“Irish, I’m so sorry. I can’t believe I said that. I didn’t mean anything by it, honest.”
“I’m kidding,” he said, breaking his tough-guy routine with a sexy smile. “Besides, the Felix and Oscar thing is pretty accurate. Xan bitches at me all the time.”
He hadn’t gotten offended or angry. He hadn’t thrown back an insult of his own or kicked her out of his house to sleep with Hissing Ally under the porch. It was…not what she was used to. She actually had to stop and think how to react.
Kat settled on taking a deep breath and giving her muscles the command to relax. The breath went well. Filling her nose and lungs with the spicy scent of Irish’s home helped clear her mind, like hitting a mental reset button.
The command to her muscles was blatantly ignored, but she’d known they wouldn’t comply. She couldn’t remember a time in her life when she’d ever felt relaxed. Constant muscle pain was her “normal.”
The feel of callused fingertips brushing her jawline from ear to chin sent shivers down her spine and goose bumps down her arms. But when those fingertips lifted her chin and his deep blue eyes found hers, the shivers turned to sparks, heating her from the inside out until every goose bump had melted back into her flesh.
“Kat?”
“Huh?” All coherence had fled her. She’d been lucky she’d made any sort of sound whatsoever. She’d never realized how beautiful he was. And she meant “beautiful.” Because for all of his ruggedness with the tattoos, the piercings, and the ever-present scruff he sported, Irish had very aristocratic features.
His forehead was wide and smooth until it revealed the three lines that creased from one side to the other whenever he raised his brows. High cheekbones framed a long, straight nose that refuted her assumption he’d lived a life where a few breaks from neighborhood brawls would be expected. His lips were a perfect match, equally full and tempting, and hiding in his barely there beard was a cleft in the center of his chin that deepened when he smiled.
But his eyes were the most stunning things she’d ever seen. Almond-shaped and lined with thick black lashes, they would have looked feminine if it weren’t for the hard edge emanating from them.
If someone asked her to describe the color, she’d call it “fire and ice.” Yes, she knew that wasn’t any color Crayola had ever defined, but that’s what they reminded her of.
Sometimes they were an icy blue that could freeze the biggest asshole in mid-swing and cause him to rethink his actions. Kat had thought his eyes were his secret weapon as a cooler on more than one occasion.
And other times—like right now—they reminded her of blue fire, the hottest part of a flame, with the power to melt anything in their path. Including her.
“Kitten,” he whispered, “you with me?”
Nickname, plus three simple words she’d started to believe were only for her, equaled butterflies and warmth in her chest she couldn’t remember ever having before.
She nodded slowly. “Yes, I’m with you.”
“Good.” His hand lowered and wrapped around her good one. “You’ve had a long coupla days. We can talk about things after you’ve gotten some rest. You can have my bed and I’ll sleep on the couch.”
She’d barely opened her mouth to protest when he held his hand up and started leading her to the door on the left she’d thought of as Door #1. “No arguments. I might be rough around the edges, but I’m not a total asshole.”

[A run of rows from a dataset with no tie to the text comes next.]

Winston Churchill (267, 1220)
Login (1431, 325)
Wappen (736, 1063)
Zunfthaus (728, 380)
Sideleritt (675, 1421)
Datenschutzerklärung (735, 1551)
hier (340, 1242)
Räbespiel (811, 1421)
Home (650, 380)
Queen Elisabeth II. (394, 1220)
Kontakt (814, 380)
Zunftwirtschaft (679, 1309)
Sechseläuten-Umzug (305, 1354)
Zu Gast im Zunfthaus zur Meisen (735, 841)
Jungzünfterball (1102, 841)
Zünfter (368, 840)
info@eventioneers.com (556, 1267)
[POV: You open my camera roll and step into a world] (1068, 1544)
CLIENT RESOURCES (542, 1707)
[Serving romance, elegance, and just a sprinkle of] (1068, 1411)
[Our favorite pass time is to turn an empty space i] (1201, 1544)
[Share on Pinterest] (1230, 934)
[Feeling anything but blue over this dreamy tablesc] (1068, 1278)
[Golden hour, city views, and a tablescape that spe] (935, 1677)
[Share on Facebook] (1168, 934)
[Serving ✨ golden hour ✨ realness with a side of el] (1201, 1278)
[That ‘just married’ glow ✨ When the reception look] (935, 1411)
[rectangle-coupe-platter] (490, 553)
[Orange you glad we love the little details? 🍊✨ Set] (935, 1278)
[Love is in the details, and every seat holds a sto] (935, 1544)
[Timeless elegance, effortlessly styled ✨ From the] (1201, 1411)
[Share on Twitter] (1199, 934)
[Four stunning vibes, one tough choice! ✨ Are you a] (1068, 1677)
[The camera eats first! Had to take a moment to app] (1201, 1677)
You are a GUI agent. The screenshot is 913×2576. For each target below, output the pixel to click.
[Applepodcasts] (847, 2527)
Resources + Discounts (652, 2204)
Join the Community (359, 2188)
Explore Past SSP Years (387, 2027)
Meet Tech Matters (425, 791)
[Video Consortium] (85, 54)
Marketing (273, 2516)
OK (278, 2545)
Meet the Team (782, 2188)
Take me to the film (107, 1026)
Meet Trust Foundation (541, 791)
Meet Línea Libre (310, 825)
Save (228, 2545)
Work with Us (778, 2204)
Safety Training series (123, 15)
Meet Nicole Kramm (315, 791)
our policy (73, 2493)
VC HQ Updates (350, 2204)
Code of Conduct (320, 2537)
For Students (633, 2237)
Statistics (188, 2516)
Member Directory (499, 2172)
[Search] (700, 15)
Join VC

Kat’s heart raced as they got closer and closer. His bedroom. His bed. His domain. Locked door. No escape.
She teetered dangerously between flight or freeze. Most people had flight or fight responses, but she’d learned a long time ago that fighting only made the inevitable worse. If she didn’t force herself into flight mode fast, she’d freeze, and then the safety she’d felt so far with Irish would vanish like a morning fog burned off from the sun.
Digging her heels in and yanking her hand from his, she said, “No, you don’t understand. I can’t.”
He narrowed his eyes as though trying to crack a code on an encrypted message, which was as close to the truth as anything. “You can’t?”
She took two small steps back while shaking her head. “I’ll be fine on the couch, really.”
“Kat,” he said gently, “I’m not gonna come in there, I swear. I’ll stay out here.”
She believed him, she really did. But she couldn’t help it. She couldn’t willingly put herself in a position of such vulnerability for bad memories to come crawling out of the shadows to haunt her.
“Please, Irish. Just let me take the couch.”